# Table of contents
1. [Introduction](#introduction)
2. [QuickStart](#quickstart)
3. [Modelling](#modelling)
    1. [Variational Autoencoder](#vae)
    2. [Model architecture](#architecture) 
    3. [Encoder](#encoder)
    4. [Decoder](#decoder)
    5. [VariationalAutoEncoder](#vaecode)
    6. [Autoencoder](#autoencoder)
    7. [Factory class](#factory) 
4. [Evaluation](#eval)
5. [Discussion](#discuss)


# Introduction <a name="introduction"></a>

In this notebook we consider the task of developing a generative model for creating synthetic data. We briefly examine the main object ```Factory``` in the ```aidatafactory``` library which is to be able to generate artificial data while preserving the statistical properties of the real data.

In [None]:
# install libraries
!pip install pandas -q gwpy
!pip install aidataFactory -q gwpy
!pip install matplotlib==3.1.3 -q gwpy

In [None]:
# load libraries
import pandas as pd
from aidatafactory import Factory

# Quickstart <a name="quickstart"></a>
In this section we run quickly through the functionality of the <b>Factory</b> class and generate synthetic data. This can take up to 8 minutes. Further below you can read more details about implementation.

#### Step 1. Run the cell below to load data.


In [None]:
import os
url = 'https://github.com/ngocuong0105/dataFactory/blob/master/showcase/income_data.csv'
income_data = pd.read_csv(url, error_bad_lines=False); income_data

#### Step 2. Instantiate Factory object. Need to specify numerical and categorical columns.

In [None]:
factory = Factory(columns_spec = {'numerical':['Income'], 'categorical':['Gender']})

#### Step 3. Train generative model.
Pregress of fitted models for each category are plotted.

In [None]:
factory.learn(income_data)

#### Step 4. Generate as many as you wish artificial samples.

In [None]:
ai_data = factory.generate(num_rows = len(income_data), data = income_data);ai_data

#### Step 5. Compare distributions.

In [None]:
import seaborn as sns
import matplotlib.pyplot as plt
for gender in income_data['Gender'].unique():
    fig = plt.figure(figsize=(7,4))
    real = income_data[income_data['Gender']==gender]
    synth = ai_data[ai_data['Gender']==gender]
    sns.histplot(real['Income'], x = real['Income'], element="poly",  stat = 'density',alpha = 1)
    sns.histplot(synth['Income'], x = synth['Income'], element="poly",  stat = 'density', color= 'purple', alpha = 0.5)
    fig.legend(labels=['Real','Artificial'])
    plt.title('Real vs Artificial')
    plt.xlim(synth['Income'].quantile(0.05), synth['Income'].quantile(0.95))
    plt.show()

# Modelling <a name="modelling"></a>
In the next sections we describe the mathematics behind the output <b>a distribution</b> which will model the real data as closely as possible and we show how we use this distribution to sample synthetic data points.
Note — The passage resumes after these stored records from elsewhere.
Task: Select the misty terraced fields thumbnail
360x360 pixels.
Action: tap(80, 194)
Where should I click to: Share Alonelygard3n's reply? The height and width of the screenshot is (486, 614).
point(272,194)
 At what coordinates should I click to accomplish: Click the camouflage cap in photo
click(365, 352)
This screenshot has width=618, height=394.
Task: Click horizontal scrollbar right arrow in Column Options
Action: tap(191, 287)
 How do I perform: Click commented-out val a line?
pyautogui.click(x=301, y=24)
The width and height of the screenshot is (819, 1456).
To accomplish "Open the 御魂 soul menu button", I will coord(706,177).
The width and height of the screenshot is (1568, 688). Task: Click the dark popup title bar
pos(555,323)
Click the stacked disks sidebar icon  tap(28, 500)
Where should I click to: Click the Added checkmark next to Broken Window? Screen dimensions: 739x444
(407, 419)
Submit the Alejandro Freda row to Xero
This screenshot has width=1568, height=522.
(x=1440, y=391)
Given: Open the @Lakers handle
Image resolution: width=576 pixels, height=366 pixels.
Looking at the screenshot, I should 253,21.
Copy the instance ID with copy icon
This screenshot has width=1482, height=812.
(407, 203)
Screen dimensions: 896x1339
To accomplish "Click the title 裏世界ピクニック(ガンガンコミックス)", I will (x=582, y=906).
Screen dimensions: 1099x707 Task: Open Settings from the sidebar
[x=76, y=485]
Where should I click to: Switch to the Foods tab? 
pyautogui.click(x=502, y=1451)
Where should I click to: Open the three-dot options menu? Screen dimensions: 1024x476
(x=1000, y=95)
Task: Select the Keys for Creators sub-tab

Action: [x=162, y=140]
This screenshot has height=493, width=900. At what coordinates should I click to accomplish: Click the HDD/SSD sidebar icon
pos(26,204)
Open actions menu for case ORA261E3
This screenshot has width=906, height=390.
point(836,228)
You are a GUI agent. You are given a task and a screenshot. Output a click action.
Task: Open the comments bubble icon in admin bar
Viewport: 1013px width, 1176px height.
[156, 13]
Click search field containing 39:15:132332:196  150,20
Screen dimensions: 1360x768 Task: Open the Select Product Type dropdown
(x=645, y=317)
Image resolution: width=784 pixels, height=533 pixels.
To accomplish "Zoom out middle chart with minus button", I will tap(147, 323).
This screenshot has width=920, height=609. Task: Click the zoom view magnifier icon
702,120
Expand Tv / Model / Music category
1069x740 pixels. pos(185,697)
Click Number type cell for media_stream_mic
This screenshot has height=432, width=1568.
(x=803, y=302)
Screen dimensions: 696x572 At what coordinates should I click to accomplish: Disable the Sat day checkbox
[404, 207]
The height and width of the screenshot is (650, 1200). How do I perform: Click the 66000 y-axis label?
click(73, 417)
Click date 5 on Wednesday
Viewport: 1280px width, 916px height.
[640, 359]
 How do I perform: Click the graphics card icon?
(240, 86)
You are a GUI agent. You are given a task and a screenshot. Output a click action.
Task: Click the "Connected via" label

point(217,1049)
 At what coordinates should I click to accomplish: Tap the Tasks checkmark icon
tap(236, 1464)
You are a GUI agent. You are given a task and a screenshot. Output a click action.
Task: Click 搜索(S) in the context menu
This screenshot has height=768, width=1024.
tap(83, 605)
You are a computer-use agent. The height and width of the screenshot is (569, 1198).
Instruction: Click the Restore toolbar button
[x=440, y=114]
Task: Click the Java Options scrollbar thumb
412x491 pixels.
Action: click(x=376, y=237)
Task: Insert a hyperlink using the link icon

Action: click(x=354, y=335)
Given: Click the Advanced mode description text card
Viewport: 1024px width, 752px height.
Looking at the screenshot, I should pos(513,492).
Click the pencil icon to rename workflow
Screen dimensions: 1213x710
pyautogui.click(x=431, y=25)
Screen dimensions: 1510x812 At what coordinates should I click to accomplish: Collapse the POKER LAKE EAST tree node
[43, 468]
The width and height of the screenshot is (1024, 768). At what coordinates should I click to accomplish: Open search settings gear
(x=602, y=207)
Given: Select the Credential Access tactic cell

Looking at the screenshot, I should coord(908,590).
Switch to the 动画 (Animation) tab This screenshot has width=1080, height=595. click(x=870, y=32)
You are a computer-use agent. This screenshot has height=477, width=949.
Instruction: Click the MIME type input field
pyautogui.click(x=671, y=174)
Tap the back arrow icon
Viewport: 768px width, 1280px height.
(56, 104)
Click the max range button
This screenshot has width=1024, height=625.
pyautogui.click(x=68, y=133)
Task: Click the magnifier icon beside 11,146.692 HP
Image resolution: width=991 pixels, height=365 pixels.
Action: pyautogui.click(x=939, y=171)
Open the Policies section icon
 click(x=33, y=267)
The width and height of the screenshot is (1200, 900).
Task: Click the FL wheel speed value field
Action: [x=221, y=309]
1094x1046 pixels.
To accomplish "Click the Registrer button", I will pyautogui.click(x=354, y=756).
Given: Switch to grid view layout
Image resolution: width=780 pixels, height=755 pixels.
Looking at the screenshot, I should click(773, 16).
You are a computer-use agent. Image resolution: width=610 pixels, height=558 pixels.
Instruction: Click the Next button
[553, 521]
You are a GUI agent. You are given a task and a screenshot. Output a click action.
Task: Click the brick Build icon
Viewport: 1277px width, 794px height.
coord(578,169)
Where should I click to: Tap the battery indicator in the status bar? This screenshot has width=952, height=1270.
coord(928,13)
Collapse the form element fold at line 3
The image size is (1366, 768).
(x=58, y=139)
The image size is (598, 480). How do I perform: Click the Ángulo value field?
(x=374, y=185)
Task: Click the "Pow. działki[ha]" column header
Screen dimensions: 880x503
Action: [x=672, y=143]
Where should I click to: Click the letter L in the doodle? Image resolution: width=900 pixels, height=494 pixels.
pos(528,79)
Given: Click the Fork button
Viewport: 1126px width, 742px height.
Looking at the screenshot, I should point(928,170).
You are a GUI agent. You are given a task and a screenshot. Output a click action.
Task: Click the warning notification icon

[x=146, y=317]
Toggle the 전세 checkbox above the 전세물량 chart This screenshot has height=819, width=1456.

We make a key assumption about the dataset:
- assume that all rows in the table are independent

Note for time-series datases or those where there is conditional dependence between rows this assumtion would be violated. Typically in literature (and practice) the assumption reads "independent and identically distributed (i.i.d.)", however, here we ommited the identical distribution part as we saw that for different effort categories we have a different distribution (normal, bernoulli, mixed).

In the next few subsections we describe a well-known machine-learning model Variational Autoencoder and discuss why it is suitable for our task of learning a distribution for creating synthetic data from our real dataset.

### Autoencoder <a name="autoencoder"></a>
An autoencoder is a neural network that is trained to attempt to copy its input
to its output (almost what we want). It has a hidden layer that describes a code used to
represent the input in a lower dimensional latent representation. Then the autoencoder decodes the latent representation back to a reconstructed term. The network may be viewed as consisting of two parts: an encoder function $h = f(x)$ and a decoder that produces a reconstruction term $r = g(h)$. If an autoencoder succeeds in simply
learning to set $g(f (x)) = x$ everywhere (i.e. the identity function), then it is not especially useful. Instead, autoencoders are designed to be unable to learn to copy perfectly (this is what we want).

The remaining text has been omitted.